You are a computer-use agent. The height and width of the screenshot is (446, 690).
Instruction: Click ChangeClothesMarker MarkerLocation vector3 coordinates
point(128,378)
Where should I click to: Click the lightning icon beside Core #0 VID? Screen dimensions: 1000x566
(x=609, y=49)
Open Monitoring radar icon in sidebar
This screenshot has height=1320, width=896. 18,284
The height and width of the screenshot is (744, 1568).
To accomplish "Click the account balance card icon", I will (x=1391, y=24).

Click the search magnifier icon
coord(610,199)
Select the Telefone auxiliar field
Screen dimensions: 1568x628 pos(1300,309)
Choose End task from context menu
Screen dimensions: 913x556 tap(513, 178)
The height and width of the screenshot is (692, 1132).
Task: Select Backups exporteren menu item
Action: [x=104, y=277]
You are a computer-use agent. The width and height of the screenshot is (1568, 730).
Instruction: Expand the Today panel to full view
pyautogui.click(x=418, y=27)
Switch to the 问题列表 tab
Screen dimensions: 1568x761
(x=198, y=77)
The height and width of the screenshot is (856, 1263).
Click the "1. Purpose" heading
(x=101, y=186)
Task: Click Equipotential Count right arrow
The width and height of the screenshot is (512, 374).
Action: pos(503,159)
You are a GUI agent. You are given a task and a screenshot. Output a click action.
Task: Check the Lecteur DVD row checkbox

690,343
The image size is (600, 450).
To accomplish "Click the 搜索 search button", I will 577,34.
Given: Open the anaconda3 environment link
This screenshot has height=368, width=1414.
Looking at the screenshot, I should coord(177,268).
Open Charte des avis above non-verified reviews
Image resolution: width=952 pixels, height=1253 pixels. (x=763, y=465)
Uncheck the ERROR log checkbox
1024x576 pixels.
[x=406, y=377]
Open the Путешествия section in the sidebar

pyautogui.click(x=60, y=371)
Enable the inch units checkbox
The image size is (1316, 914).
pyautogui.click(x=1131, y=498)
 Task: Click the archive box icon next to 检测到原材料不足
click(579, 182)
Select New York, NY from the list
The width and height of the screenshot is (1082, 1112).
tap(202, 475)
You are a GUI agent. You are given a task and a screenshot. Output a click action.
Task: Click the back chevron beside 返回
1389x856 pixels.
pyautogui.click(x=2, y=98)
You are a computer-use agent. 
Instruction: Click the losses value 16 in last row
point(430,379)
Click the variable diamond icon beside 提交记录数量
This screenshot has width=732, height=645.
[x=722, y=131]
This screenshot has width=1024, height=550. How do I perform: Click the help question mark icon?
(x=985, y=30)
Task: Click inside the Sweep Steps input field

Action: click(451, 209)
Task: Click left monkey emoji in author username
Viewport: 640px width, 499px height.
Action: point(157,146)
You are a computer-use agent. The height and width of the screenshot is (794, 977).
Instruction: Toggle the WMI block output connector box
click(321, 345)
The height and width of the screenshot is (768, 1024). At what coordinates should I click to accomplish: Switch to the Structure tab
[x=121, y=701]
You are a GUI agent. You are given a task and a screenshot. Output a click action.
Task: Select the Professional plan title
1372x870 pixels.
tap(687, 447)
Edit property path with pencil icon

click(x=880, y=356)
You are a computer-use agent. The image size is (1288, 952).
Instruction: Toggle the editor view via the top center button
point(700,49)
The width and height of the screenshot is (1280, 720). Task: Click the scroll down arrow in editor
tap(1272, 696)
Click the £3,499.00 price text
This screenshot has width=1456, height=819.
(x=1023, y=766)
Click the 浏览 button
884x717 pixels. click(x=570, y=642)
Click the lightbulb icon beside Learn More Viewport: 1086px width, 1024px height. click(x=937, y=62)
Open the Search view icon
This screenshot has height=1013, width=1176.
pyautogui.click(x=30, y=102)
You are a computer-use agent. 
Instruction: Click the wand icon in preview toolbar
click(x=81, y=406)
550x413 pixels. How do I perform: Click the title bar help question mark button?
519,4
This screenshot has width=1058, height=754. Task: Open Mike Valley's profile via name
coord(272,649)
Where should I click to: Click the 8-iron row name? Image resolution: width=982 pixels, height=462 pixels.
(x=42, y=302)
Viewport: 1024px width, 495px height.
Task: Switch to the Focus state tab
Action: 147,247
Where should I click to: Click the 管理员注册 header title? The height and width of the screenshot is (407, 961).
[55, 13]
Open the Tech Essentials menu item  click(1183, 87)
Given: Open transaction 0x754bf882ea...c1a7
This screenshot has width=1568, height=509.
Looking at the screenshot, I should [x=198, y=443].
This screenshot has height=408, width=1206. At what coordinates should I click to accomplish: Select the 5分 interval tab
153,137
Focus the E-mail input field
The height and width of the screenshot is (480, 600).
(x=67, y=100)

::::

From the listing above, copy out each line where the word "will" appears.

#### SOLUTION TO THE EXERCISE
To accomplish "Click the account balance card icon", I will (x=1391, y=24).
To accomplish "Click the 搜索 search button", I will 577,34.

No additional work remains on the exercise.